Joonas Korpisalo Extension Paves Way for Further Goaltender Competition in Columbus

By Chris Pennington on April 20, 2020 at 8:05 am
Columbus Blue Jackets goaltender Joonas Korpisalo (70) makes a save against the Calgary Flames during the third period at Scotiabank Saddledome.
Sergei Belski-USA TODAY Sports

So, should we flip a coin?

The Columbus Blue Jackets signed Joonas Korpisalo (.911 SV%, 2.60 GAA, 37 GP) to a two-year contract extension on Friday worth an AAV of $2.8M. Korpisalo was set to become a restricted free agent at this season's end (whenever that might be).
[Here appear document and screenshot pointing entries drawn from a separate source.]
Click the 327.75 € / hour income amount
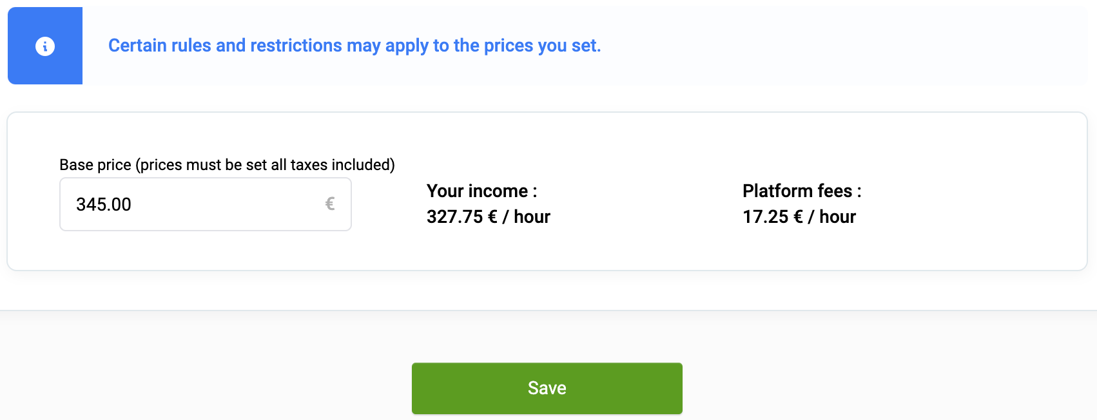The width and height of the screenshot is (1097, 420). [x=488, y=217]
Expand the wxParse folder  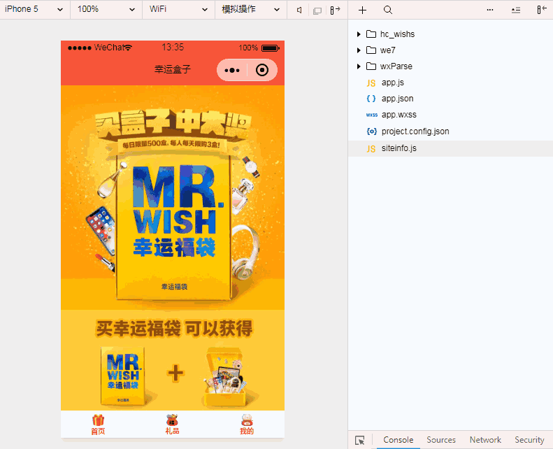[x=359, y=66]

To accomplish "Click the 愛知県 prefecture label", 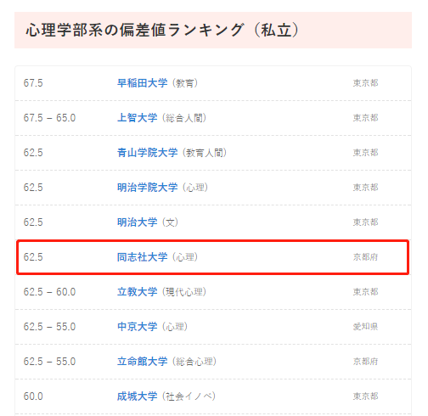I will [365, 327].
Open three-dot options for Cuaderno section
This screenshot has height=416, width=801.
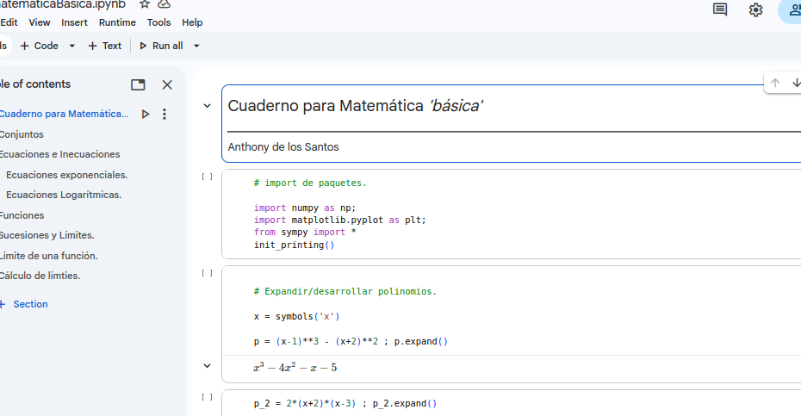tap(165, 114)
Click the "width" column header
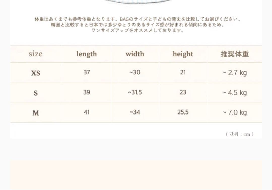272x190 pixels. point(135,54)
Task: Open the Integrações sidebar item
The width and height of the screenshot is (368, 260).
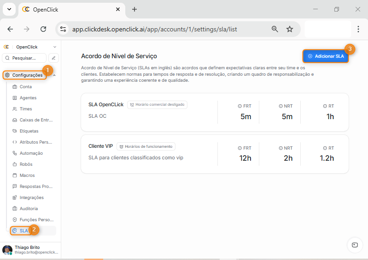Action: (x=31, y=198)
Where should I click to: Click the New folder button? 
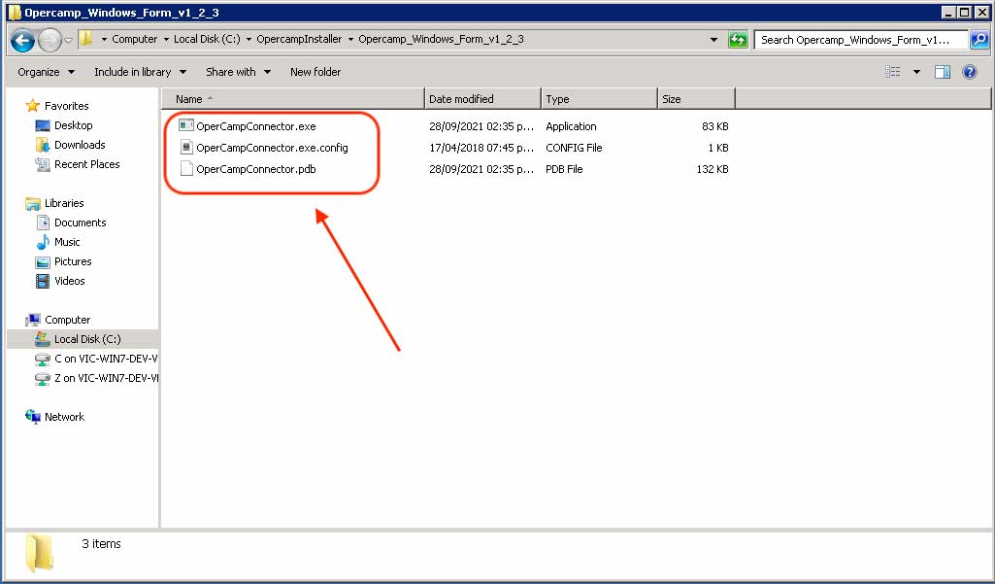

That's one side of the coin. On the other, we see another young, talented goaltender in Elvis Merzlikins (.923 SV%, 2.35 GAA, 33 GP) that took the Blue Jackets fan base by storm this season (after a rocky start), who will too be an RFA this summer.

One is a seasoned NHL goaltender with All-Star honors but spent all of his years until now as a backup. The other is a newly-acquainted North American goaltender who has been highly touted for years in regards to his potential.

Do the Blue Jackets need to pick between the two? Or at the very least, would it be wise to do so right now, or can they hold off a bit and see how this plays out?

For starters, recent history has shown us that Stanley Cup-winning teams don't dabble with the whole "split goaltender" ideology. In the past couple of decades, only two championship teams have really split time between two goaltenders during the postseason and regular season. One being the 2016-2017 Pittsburgh Penguins (Matt Murray and Marc-Andre Fleury) and the 2005-2006 Carolina Hurricanes (Cam Ward and Martin Gerber).

However - again, we're talking about Stanley Cup-winning teams. Realistically, the Blue Jackets aren't even close to that window again and may not be for another three to four years.

Last year, the New York Islanders played the split-time game with Robin Lehner and Thomas Greiss in the regular season but rode with Lehner in the postseason. The team then chose to stick with Greiss and let Lehner walk, which has been a fair decision for them so far, but now they have Semyon Varlamov splitting time with Greiss. They might keep this strategy going forever.

As a young (we know, we know) team like the Blue Jackets continues to grow (and slightly rebuild and retool from their free agency losses) I think it is a wise decision to continue to split the time between Korpisalo and Merzlikins, at least until the end of their next contracts. Which, brings up another question - will Merzlikins be "OK" with getting paid less than his counterpart despite a better statistical season?

Once the team (hopefully) jumps in line for a serious postseason push, then it would be wise in my mind to give someone the reigns, but maybe it will have figured itself out at that point. An injury could happen, one goaltender could fall off the map - time and change may be the best ally in this situation.

Nothing wrong with some internal competition, right? Well, maybe not right, if you ask the 2015 Ohio State Buckets football team.